I think that Jesus is calling upon us here to lay down our lives. For him of course, and also for one another!

Next he says he no longer calls his followers servants. You may remember that, two chapters earlier, Jesus had washed the disciples’ feet. The function of a servant. And he told them then that, although he is their Lord, he is serving them—and that we must follow his example and serve one another. Wash one another’s feet. He can’t be, here in chapter 15, undoing what he said in chapter 13. I believe he does want us to serve, to be his servants and servants of one another. But what he says here is that we are more than servants. We are friends. And here’s how we know we’ve been elevated to that position: He has made known to us everything he has learned from his Father.
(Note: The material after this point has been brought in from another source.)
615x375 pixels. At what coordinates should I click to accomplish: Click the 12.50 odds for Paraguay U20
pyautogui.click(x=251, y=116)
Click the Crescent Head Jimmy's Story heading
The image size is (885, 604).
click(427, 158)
It's wonderful that Jesus thinks of us as his friends. That he has taught us and shown us the Father. That he lays down his life for us. However, it appears to me that his central point is directed toward his followers. To influence and change us. The cause is that we’ve been taught, informed, about our God. The means is that he lays down his life. The effect he wants to see is that we become as loving as he is, specifically as loving as he is, toward one another.